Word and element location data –

* BEGIN *

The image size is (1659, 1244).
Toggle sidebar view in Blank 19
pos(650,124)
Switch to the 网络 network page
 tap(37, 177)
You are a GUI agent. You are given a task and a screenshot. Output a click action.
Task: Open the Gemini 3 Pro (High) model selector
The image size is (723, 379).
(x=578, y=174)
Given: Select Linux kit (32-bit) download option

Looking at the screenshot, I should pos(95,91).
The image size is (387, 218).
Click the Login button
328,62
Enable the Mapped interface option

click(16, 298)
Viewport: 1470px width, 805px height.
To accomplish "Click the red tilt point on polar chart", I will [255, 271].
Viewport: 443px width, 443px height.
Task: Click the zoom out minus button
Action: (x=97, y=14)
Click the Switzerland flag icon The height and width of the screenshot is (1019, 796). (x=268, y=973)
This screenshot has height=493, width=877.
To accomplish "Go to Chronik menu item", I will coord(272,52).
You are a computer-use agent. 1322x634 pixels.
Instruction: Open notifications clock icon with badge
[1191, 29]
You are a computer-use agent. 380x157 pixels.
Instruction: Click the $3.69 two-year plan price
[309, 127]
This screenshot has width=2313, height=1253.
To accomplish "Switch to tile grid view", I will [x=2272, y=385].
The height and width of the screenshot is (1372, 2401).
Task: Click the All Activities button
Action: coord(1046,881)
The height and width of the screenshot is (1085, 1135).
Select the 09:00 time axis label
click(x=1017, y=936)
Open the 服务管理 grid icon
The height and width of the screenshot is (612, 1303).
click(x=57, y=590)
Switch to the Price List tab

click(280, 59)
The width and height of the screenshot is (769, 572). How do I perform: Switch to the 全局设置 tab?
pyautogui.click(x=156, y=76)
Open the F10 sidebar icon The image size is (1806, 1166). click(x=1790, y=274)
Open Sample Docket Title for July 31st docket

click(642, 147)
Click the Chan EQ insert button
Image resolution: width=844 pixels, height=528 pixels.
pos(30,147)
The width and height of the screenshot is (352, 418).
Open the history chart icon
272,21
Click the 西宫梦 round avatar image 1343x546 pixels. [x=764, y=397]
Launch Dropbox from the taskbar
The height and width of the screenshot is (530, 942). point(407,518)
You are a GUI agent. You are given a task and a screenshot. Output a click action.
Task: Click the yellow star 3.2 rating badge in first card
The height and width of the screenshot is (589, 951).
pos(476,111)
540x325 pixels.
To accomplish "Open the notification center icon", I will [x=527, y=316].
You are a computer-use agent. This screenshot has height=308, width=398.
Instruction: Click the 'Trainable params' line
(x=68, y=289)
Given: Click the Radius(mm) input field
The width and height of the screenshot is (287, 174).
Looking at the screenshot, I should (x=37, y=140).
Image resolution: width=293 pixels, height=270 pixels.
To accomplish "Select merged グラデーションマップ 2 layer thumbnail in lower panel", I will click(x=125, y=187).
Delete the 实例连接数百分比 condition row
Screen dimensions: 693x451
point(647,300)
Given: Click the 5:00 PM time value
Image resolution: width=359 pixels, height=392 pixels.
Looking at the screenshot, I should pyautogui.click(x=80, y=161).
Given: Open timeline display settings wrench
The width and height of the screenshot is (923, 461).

* END *

Please convert every line of the listing above into a JSON list of strings, one string per line, omitting the blank lines.

[
  "The image size is (1659, 1244).",
  "Toggle sidebar view in Blank 19",
  "pos(650,124)",
  "Switch to the 网络 network page",
  " tap(37, 177)",
  "You are a GUI agent. You are given a task and a screenshot. Output a click action.",
  "Task: Open the Gemini 3 Pro (High) model selector",
  "The image size is (723, 379).",
  "(x=578, y=174)",
  "Given: Select Linux kit (32-bit) download option",
  "Looking at the screenshot, I should pos(95,91).",
  "The image size is (387, 218).",
  "Click the Login button",
  "328,62",
  "Enable the Mapped interface option",
  "click(16, 298)",
  "Viewport: 1470px width, 805px height.",
  "To accomplish \"Click the red tilt point on polar chart\", I will [255, 271].",
  "Viewport: 443px width, 443px height.",
  "Task: Click the zoom out minus button",
  "Action: (x=97, y=14)",
  "Click the Switzerland flag icon The height and width of the screenshot is (1019, 796). (x=268, y=973)",
  "This screenshot has height=493, width=877.",
  "To accomplish \"Go to Chronik menu item\", I will coord(272,52).",
  "You are a computer-use agent. 1322x634 pixels.",
  "Instruction: Open notifications clock icon with badge",
  "[1191, 29]",
  "You are a computer-use agent. 380x157 pixels.",
  "Instruction: Click the $3.69 two-year plan price",
  "[309, 127]",
  "This screenshot has width=2313, height=1253.",
  "To accomplish \"Switch to tile grid view\", I will [x=2272, y=385].",
  "The height and width of the screenshot is (1372, 2401).",
  "Task: Click the All Activities button",
  "Action: coord(1046,881)",
  "The height and width of the screenshot is (1085, 1135).",
  "Select the 09:00 time axis label",
  "click(x=1017, y=936)",
  "Open the 服务管理 grid icon",
  "The height and width of the screenshot is (612, 1303).",
  "click(x=57, y=590)",
  "Switch to the Price List tab",
  "click(280, 59)",
  "The width and height of the screenshot is (769, 572). How do I perform: Switch to the 全局设置 tab?",
  "pyautogui.click(x=156, y=76)",
  "Open the F10 sidebar icon The image size is (1806, 1166). click(x=1790, y=274)",
  "Open Sample Docket Title for July 31st docket",
  "click(642, 147)",
  "Click the Chan EQ insert button",
  "Image resolution: width=844 pixels, height=528 pixels.",
  "pos(30,147)",
  "The width and height of the screenshot is (352, 418).",
  "Open the history chart icon",
  "272,21",
  "Click the 西宫梦 round avatar image 1343x546 pixels. [x=764, y=397]",
  "Launch Dropbox from the taskbar",
  "The height and width of the screenshot is (530, 942). point(407,518)",
  "You are a GUI agent. You are given a task and a screenshot. Output a click action.",
  "Task: Click the yellow star 3.2 rating badge in first card",
  "The height and width of the screenshot is (589, 951).",
  "pos(476,111)",
  "540x325 pixels.",
  "To accomplish \"Open the notification center icon\", I will [x=527, y=316].",
  "You are a computer-use agent. This screenshot has height=308, width=398.",
  "Instruction: Click the 'Trainable params' line",
  "(x=68, y=289)",
  "Given: Click the Radius(mm) input field",
  "The width and height of the screenshot is (287, 174).",
  "Looking at the screenshot, I should (x=37, y=140).",
  "Image resolution: width=293 pixels, height=270 pixels.",
  "To accomplish \"Select merged グラデーションマップ 2 layer thumbnail in lower panel\", I will click(x=125, y=187).",
  "Delete the 实例连接数百分比 condition row",
  "Screen dimensions: 693x451",
  "point(647,300)",
  "Given: Click the 5:00 PM time value",
  "Image resolution: width=359 pixels, height=392 pixels.",
  "Looking at the screenshot, I should pyautogui.click(x=80, y=161).",
  "Given: Open timeline display settings wrench",
  "The width and height of the screenshot is (923, 461)."
]